By analyzing existing cross correlation between ConocoPhillips and Whiting Petroleum, you can compare the effects of market volatilities on ConocoPhillips and Whiting Petroleum and check how they will diversify away market risk if combined in the same portfolio for a given time horizon. You can also utilize pair trading strategies of matching a long position in ConocoPhillips with a short position of Whiting Petroleum. Check out your portfolio center. Please also check ongoing floating volatility patterns of ConocoPhillips and Whiting Petroleum.

Diversification Opportunities for ConocoPhillips and Whiting Petroleum

0.79
  Correlation Coefficient

Poor diversification

The 3 months correlation between ConocoPhillips and Whiting is 0.79. Overlapping area represents the amount of risk that can be diversified away by holding ConocoPhillips and Whiting Petroleum in the same portfolio, assuming nothing else is changed.
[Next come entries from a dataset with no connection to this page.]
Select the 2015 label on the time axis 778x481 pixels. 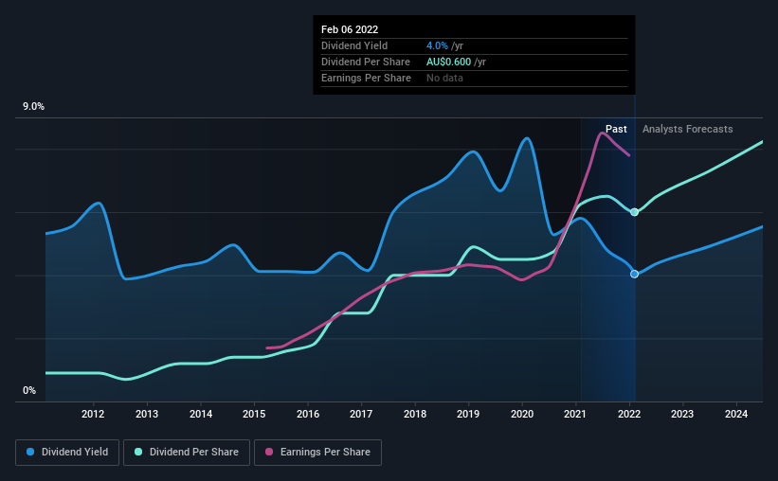pos(254,414)
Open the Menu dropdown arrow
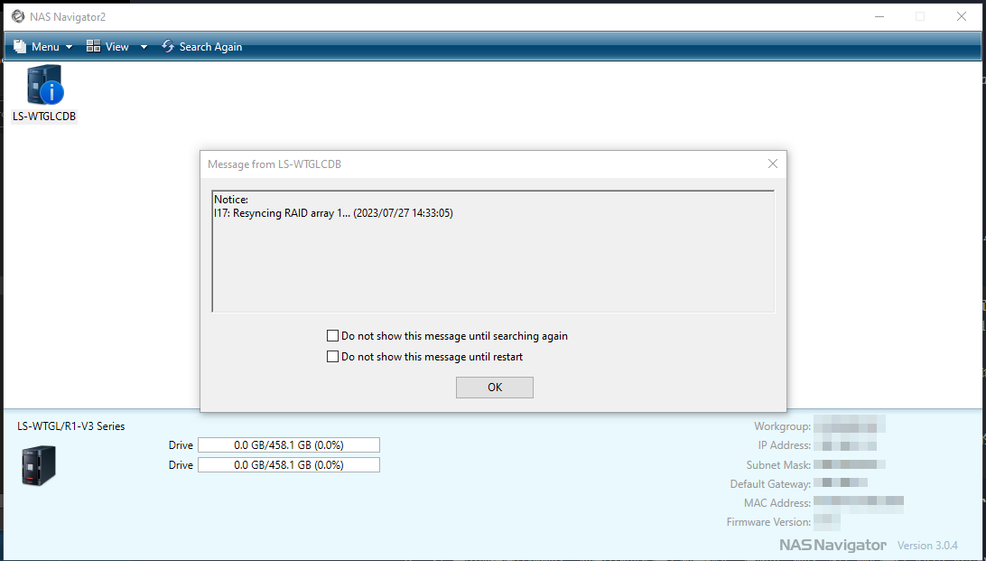 point(69,46)
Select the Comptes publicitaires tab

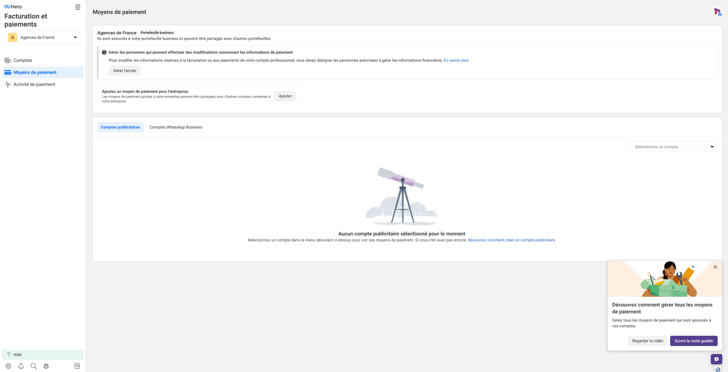click(x=120, y=127)
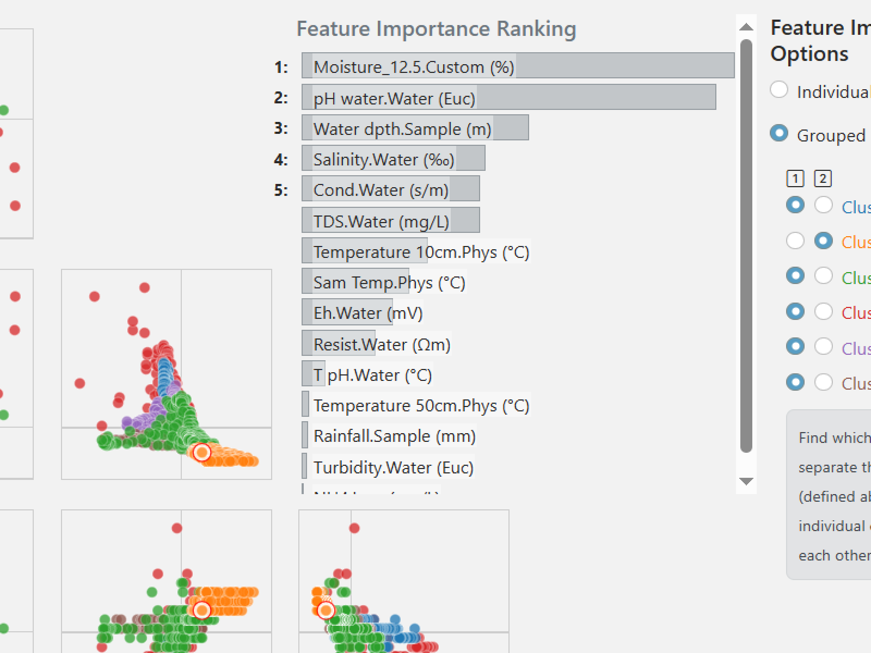Click the feature list scroll-up arrow

point(746,27)
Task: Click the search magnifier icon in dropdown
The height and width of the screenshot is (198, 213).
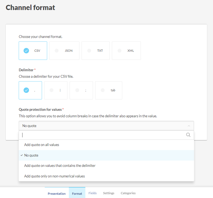Action: click(188, 135)
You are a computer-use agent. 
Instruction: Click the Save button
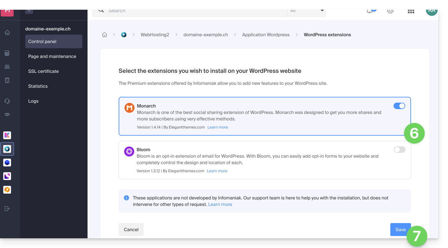click(400, 230)
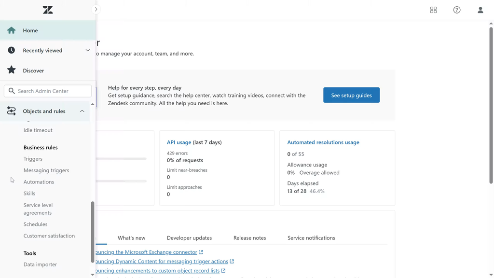Image resolution: width=494 pixels, height=278 pixels.
Task: Open the Automated resolutions usage link
Action: [x=323, y=142]
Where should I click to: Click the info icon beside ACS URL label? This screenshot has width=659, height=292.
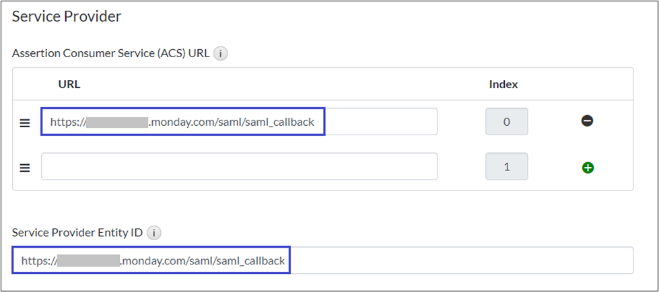[220, 54]
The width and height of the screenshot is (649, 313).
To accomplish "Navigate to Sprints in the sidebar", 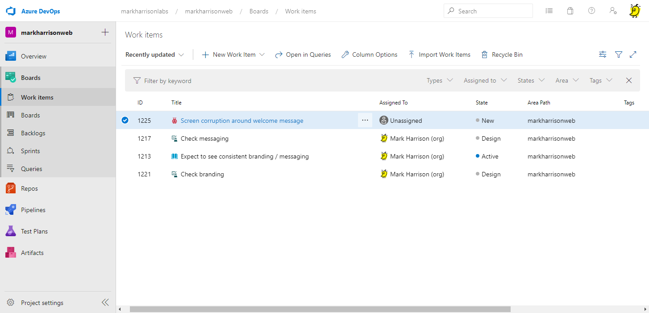I will tap(30, 151).
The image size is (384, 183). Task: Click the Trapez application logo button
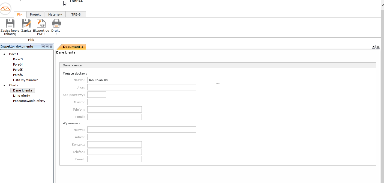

The correlation between historical prices or returns on Whiting Petroleum and ConocoPhillips is a relative statistical measure of the degree to which these equity instruments tend to move together. The correlation coefficient measures the extent to which returns on ConocoPhillips are associated (or correlated) with Whiting Petroleum. Values of the correlation coefficient range from -1 to +1, where. The correlation of zero (0) is possible when the price movement of Whiting Petroleum has no effect on the direction of ConocoPhillips i.e., ConocoPhillips and Whiting Petroleum go up and down completely randomly.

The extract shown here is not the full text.